Word and element location data

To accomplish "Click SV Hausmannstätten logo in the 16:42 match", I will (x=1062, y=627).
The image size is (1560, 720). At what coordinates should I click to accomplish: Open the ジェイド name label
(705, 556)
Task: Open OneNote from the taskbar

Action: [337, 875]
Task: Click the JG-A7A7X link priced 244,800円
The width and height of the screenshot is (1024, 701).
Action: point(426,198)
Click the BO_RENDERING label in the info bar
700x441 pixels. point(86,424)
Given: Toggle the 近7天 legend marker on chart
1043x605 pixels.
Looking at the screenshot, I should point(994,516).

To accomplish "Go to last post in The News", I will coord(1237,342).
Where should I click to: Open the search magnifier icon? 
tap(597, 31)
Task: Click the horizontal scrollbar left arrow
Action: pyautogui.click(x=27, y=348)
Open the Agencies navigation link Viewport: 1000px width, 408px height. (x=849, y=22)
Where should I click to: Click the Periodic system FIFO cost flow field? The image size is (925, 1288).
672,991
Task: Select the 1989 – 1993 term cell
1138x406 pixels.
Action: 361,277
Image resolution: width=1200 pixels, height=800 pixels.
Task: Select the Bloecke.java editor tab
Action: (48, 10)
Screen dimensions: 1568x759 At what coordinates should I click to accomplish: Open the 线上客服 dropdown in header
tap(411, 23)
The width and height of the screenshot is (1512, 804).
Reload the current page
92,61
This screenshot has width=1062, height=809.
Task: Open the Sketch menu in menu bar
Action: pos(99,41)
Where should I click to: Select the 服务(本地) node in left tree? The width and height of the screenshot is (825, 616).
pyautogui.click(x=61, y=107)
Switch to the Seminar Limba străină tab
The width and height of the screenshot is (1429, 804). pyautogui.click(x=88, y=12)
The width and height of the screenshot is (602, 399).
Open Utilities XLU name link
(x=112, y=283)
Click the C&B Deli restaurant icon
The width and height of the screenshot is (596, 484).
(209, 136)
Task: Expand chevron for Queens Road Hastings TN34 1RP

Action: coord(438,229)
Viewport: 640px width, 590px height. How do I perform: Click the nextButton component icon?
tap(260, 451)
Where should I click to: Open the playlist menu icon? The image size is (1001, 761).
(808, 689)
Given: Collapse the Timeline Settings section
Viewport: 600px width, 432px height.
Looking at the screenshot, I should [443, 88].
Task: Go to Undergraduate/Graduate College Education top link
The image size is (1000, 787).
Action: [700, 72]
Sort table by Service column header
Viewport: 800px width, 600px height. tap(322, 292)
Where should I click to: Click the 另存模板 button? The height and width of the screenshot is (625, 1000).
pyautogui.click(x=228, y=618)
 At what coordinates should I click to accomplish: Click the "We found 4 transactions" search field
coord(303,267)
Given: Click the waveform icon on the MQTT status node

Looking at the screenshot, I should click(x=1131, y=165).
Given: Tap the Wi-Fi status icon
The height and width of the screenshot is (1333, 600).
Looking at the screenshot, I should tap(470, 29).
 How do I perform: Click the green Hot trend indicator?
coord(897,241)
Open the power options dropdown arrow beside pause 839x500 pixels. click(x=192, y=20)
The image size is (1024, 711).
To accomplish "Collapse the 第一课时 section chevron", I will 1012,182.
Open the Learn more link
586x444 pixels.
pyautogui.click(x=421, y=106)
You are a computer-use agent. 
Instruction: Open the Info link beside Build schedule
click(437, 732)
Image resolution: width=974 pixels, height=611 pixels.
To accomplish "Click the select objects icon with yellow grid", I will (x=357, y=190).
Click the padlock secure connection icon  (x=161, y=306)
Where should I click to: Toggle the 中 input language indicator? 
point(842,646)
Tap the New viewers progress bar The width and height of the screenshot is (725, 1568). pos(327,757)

• What you have to do:
Rewrite the material above, replacing every occurrence of "Where should I click to" with "Which spot should I click to" and leaving everything else unchanged.

• Exercise solution:
To accomplish "Click SV Hausmannstätten logo in the 16:42 match", I will (x=1062, y=627).
The image size is (1560, 720). At what coordinates should I click to accomplish: Open the ジェイド name label
(705, 556)
Task: Open OneNote from the taskbar

Action: [337, 875]
Task: Click the JG-A7A7X link priced 244,800円
The width and height of the screenshot is (1024, 701).
Action: point(426,198)
Click the BO_RENDERING label in the info bar
700x441 pixels. point(86,424)
Given: Toggle the 近7天 legend marker on chart
1043x605 pixels.
Looking at the screenshot, I should point(994,516).

To accomplish "Go to last post in The News", I will coord(1237,342).
Which spot should I click to: Open the search magnifier icon? 
tap(597, 31)
Task: Click the horizontal scrollbar left arrow
Action: pyautogui.click(x=27, y=348)
Open the Agencies navigation link Viewport: 1000px width, 408px height. (x=849, y=22)
Which spot should I click to: Click the Periodic system FIFO cost flow field? The image size is (925, 1288).
672,991
Task: Select the 1989 – 1993 term cell
1138x406 pixels.
Action: 361,277
Image resolution: width=1200 pixels, height=800 pixels.
Task: Select the Bloecke.java editor tab
Action: (48, 10)
Screen dimensions: 1568x759 At what coordinates should I click to accomplish: Open the 线上客服 dropdown in header
tap(411, 23)
The width and height of the screenshot is (1512, 804).
Reload the current page
92,61
This screenshot has width=1062, height=809.
Task: Open the Sketch menu in menu bar
Action: pos(99,41)
Which spot should I click to: Select the 服务(本地) node in left tree? The width and height of the screenshot is (825, 616).
pyautogui.click(x=61, y=107)
Switch to the Seminar Limba străină tab
The width and height of the screenshot is (1429, 804). pyautogui.click(x=88, y=12)
The width and height of the screenshot is (602, 399).
Open Utilities XLU name link
(x=112, y=283)
Click the C&B Deli restaurant icon
The width and height of the screenshot is (596, 484).
(209, 136)
Task: Expand chevron for Queens Road Hastings TN34 1RP

Action: coord(438,229)
Viewport: 640px width, 590px height. How do I perform: Click the nextButton component icon?
tap(260, 451)
Which spot should I click to: Open the playlist menu icon? The image size is (1001, 761).
(808, 689)
Given: Collapse the Timeline Settings section
Viewport: 600px width, 432px height.
Looking at the screenshot, I should [443, 88].
Task: Go to Undergraduate/Graduate College Education top link
The image size is (1000, 787).
Action: [700, 72]
Sort table by Service column header
Viewport: 800px width, 600px height. tap(322, 292)
Which spot should I click to: Click the 另存模板 button? The height and width of the screenshot is (625, 1000).
pyautogui.click(x=228, y=618)
 At what coordinates should I click to accomplish: Click the "We found 4 transactions" search field
coord(303,267)
Given: Click the waveform icon on the MQTT status node

Looking at the screenshot, I should click(x=1131, y=165).
Given: Tap the Wi-Fi status icon
The height and width of the screenshot is (1333, 600).
Looking at the screenshot, I should tap(470, 29).
 How do I perform: Click the green Hot trend indicator?
coord(897,241)
Open the power options dropdown arrow beside pause 839x500 pixels. click(x=192, y=20)
The image size is (1024, 711).
To accomplish "Collapse the 第一课时 section chevron", I will 1012,182.
Open the Learn more link
586x444 pixels.
pyautogui.click(x=421, y=106)
You are a computer-use agent. 
Instruction: Open the Info link beside Build schedule
click(437, 732)
Image resolution: width=974 pixels, height=611 pixels.
To accomplish "Click the select objects icon with yellow grid", I will (x=357, y=190).
Click the padlock secure connection icon  (x=161, y=306)
Which spot should I click to: Toggle the 中 input language indicator? 
point(842,646)
Tap the New viewers progress bar The width and height of the screenshot is (725, 1568). pos(327,757)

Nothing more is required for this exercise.